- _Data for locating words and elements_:
···

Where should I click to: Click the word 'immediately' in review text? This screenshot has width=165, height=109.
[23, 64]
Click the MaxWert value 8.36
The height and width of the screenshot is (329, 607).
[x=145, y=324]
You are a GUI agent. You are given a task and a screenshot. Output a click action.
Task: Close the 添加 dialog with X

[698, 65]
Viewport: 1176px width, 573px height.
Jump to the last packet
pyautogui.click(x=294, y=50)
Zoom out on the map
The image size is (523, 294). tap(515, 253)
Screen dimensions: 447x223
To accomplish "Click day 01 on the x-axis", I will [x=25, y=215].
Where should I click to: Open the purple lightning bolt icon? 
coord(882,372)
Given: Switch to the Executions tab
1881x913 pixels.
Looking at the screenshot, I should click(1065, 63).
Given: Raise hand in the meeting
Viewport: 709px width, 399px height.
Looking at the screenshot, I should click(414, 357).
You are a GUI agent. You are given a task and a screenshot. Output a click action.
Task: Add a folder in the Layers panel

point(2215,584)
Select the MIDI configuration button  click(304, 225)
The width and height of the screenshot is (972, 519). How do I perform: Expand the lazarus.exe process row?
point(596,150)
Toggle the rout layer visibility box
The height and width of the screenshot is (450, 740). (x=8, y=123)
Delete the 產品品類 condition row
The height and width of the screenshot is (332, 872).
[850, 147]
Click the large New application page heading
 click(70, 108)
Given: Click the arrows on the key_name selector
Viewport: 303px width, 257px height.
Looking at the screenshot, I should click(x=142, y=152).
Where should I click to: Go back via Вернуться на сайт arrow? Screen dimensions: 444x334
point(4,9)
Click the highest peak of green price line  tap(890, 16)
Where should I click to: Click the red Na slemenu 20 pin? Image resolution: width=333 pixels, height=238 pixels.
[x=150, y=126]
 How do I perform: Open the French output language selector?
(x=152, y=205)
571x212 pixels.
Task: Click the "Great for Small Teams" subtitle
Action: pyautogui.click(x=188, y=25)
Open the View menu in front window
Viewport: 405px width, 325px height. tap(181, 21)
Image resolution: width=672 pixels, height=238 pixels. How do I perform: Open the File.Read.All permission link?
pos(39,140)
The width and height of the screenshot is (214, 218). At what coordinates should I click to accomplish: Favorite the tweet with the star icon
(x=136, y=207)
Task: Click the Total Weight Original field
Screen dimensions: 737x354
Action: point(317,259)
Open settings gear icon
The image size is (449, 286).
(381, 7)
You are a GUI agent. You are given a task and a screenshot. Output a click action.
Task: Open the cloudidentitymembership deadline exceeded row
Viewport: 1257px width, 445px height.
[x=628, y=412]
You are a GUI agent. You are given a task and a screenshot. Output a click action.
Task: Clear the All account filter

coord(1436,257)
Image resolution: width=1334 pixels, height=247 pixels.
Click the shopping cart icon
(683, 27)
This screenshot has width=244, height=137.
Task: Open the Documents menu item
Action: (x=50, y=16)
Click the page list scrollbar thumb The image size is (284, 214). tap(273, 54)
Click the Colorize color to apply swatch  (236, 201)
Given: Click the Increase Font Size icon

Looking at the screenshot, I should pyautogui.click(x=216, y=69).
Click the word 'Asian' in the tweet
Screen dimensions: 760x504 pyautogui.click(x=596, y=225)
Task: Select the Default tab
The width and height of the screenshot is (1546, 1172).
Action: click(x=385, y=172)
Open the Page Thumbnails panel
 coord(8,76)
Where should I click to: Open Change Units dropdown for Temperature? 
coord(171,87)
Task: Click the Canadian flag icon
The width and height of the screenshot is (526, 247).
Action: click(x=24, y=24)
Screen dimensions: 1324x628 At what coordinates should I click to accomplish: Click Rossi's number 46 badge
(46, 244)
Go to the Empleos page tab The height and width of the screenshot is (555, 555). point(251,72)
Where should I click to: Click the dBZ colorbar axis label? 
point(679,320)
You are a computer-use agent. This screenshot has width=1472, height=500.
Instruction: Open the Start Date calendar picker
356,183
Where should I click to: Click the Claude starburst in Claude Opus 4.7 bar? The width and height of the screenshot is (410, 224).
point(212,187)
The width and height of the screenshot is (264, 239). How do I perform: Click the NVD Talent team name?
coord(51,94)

···

Please update the stretch from the start of the records through the line containing "coord(882,372)", replacing every "screenshot" with "screen capture" and leaving everything else unchanged.

- _SOLUTION TO THE EXERCISE_:
Where should I click to: Click the word 'immediately' in review text? This screen capture has width=165, height=109.
[23, 64]
Click the MaxWert value 8.36
The height and width of the screen capture is (329, 607).
[x=145, y=324]
You are a GUI agent. You are given a task and a screen capture. Output a click action.
Task: Close the 添加 dialog with X

[698, 65]
Viewport: 1176px width, 573px height.
Jump to the last packet
pyautogui.click(x=294, y=50)
Zoom out on the map
The image size is (523, 294). tap(515, 253)
Screen dimensions: 447x223
To accomplish "Click day 01 on the x-axis", I will [x=25, y=215].
Where should I click to: Open the purple lightning bolt icon? 
coord(882,372)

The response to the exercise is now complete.